TEXT PASSAGE |

# # # #

# Just wishing to connect and communicate



## Cat Dancer (Jan 7, 2011)

I feel kind of lost and alone. I know people here care and I care about people too. I just want to say hey and hope everyone is hanging on. 

It's snowing here again. I'm kind of tired of winter, but we still have a bit to go. Spring could come early and I would not be sad. :lol:

I wish I could hibernate like a bear or a cat. Cats seem to basically hibernate because they sleep so much.


----------



## CarlaMarie (Jan 7, 2011)

Hi Cat Dancer,
Winter is a bummer. My favorite season is spring. It is an exciting time of year. I am down south so it is around the corner. I notice your love of cats. I am a cat and dog fan myself. I have two amazing cats Mikey Moo, ki ki, and Henry the Dog. Miley is a hunter he brought home a bird today. He was mad because I would not allow it in the house. He such a proud hunter. Ki ki is a fat lazy girl who only likes my kids. Henry is my boy he doesn't leave my side.


----------



## Cat Dancer (Jan 7, 2011)

I love spring too. I love dogs too. I have two dogs. They are just mutt dogs, but I love them. Buddy and Lucky are their names. I do love cats. Your cats and dog sound wonderful. Thanks for talking with me.  It made me smile.

I have four cats, Rainbow, Lily, Patti and the King. LOL. He really does think he's the king.


----------



## Cat Dancer (Jan 7, 2011)

We have three fish too, Cookie, Patrick and Poppy.


----------



## David Baxter PhD (Jan 7, 2011)

I wonder if the cats think it's weird that you named the members of their seafood buffet...


----------



## Cat Dancer (Jan 7, 2011)

i wonder...........mg: Probably.


----------



## gooblax (Jan 7, 2011)

Hey guys 
Just popping in here and noticing the discussion topic, I wanted to share a picture of my cat, taken a couple of minutes after the family got home from our overnight Christmas trip.


"They won't forget me next time!"

Does anyone else have any pet pictures or stories they'd like to share?


----------



## Cat Dancer (Jan 7, 2011)

Hee hee!!! I love that picture. 

here's a picture of my patti with a Santa hat on.


----------



## Yuray (Jan 7, 2011)

Heres a picture of my cat and my bird.

# # # #

DATASET CONTENT |
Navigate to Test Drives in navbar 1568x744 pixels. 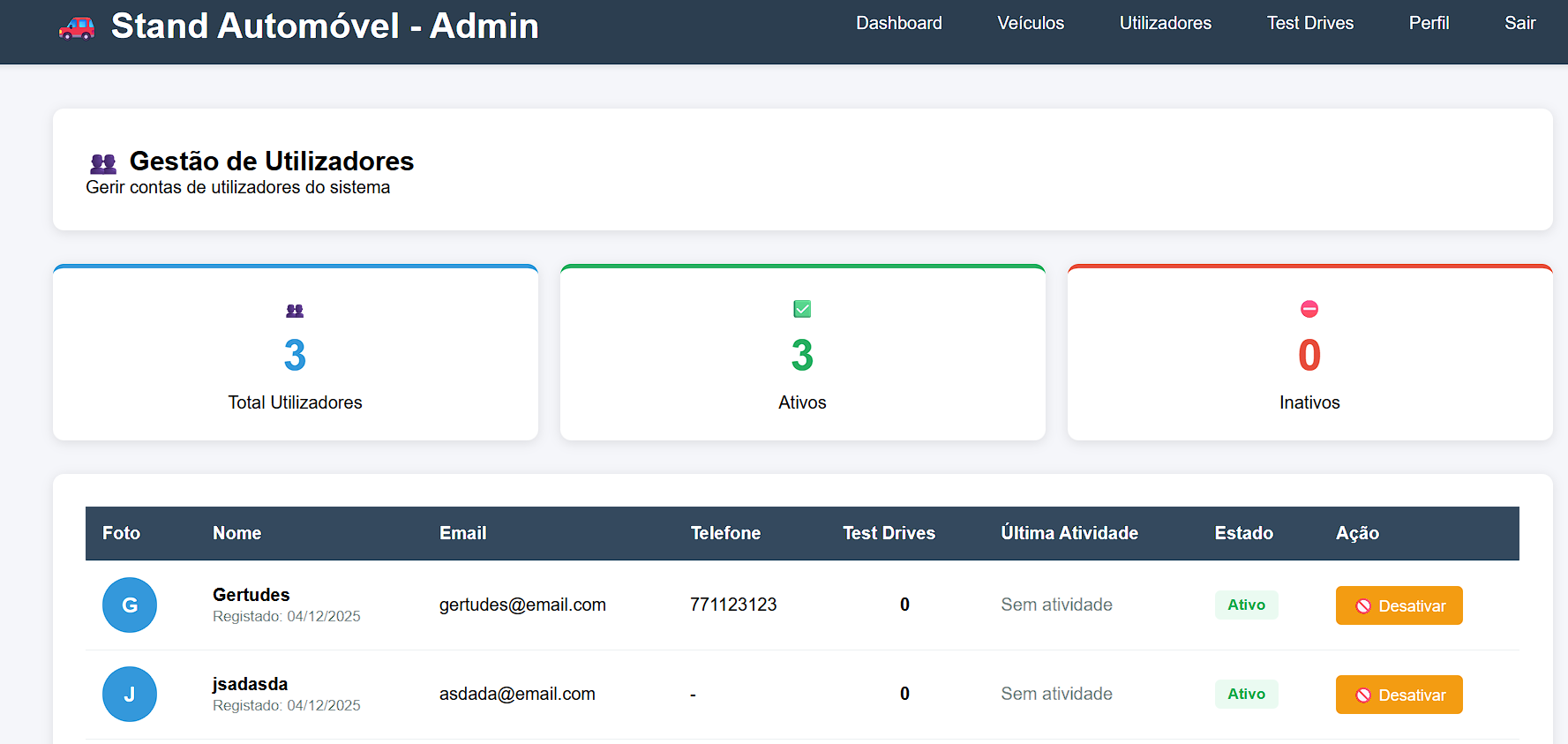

# # # #

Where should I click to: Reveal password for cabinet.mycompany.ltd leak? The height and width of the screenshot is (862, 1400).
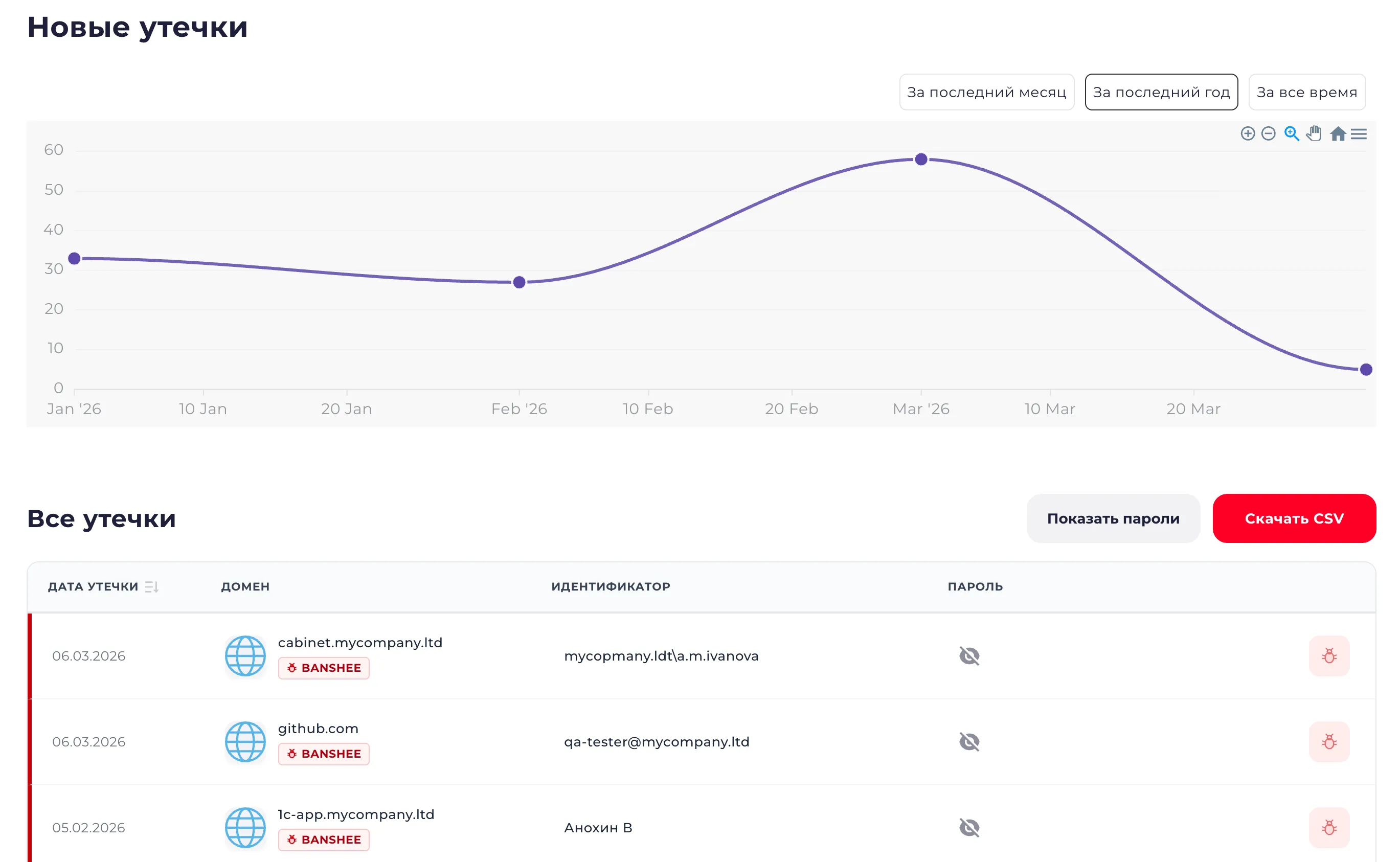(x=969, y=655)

# # # #

EXERCISE REQUIREMENTS |
a – Translate this sentence from the forum thread about pets into Spanish: "Cats seem to basically hibernate because they sleep so much."
b – In the forum thread about pets, why does CarlaMarie say spring is around the corner for her? Answer in one or two sentences.
c – Continue the forum thread about pets from where it stops.

TASK-BY-TASK RESULTS |
a – Los gatos parecen básicamente hibernar porque duermen tanto.

b – She says spring is around the corner because she lives down south.

c –
----------



## CarlaMarie (Jan 7, 2011)

Yuray that is way funny!:lol:


----------



## Yuray (Jan 7, 2011)

There seems to be no smiley for 'absolute humility' for me to paste here, so I will bask in the accolades, knowing they are short lived:notworthy:


----------



## gooblax (Jan 7, 2011)

Cat Dancer - Your cat looks adorable with the Santa hat.  I don't think mine would wear one for long enough to get a picture  I'm glad you liked cat-in-a-bag, lol 

Yuray - Haha!


----------



## David Baxter PhD (Jan 7, 2011)

I found a video of *Cookie, Patrick and Poppy*:


----------



## Yuray (Jan 7, 2011)

Hmmmm.....the two fish in the bottom right hand corner..........suspicous behaviour....an affair?


----------



## David Baxter PhD (Jan 8, 2011)

That's Patrick and Poppy. They're always late for everything.


----------



## Cat Dancer (Jan 8, 2011)

Hee hee. You all always make me laugh. 

Yuray, i love your cat bird. Although it is a little creepy.


----------



## CarlaMarie (Jan 8, 2011)

I forgot to mention Diego the bunny and the fish. There are four nemo's and becouse my children we will call them Chou-Chou and Jimmy Jack (our nick names for them don't ask why the other one is pooch). They both demanded to name them. The fish have 2 sets of names I can't keep up. I love to photograph my pets. I think they are the best thing since sliced bread. I have amazing pet stories. I bet I could write a book.


----------



## Cat Dancer (Jan 8, 2011)

They are sweet, Carla.


----------



## David Baxter PhD (Jan 8, 2011)

But none of them look sliced to me. I don't get it...


----------



## CarlaMarie (Jan 8, 2011)

That is very funny, Dr. Baxter. I can think of lots of funnies but they are probably not appropriate. I apreciate the joke.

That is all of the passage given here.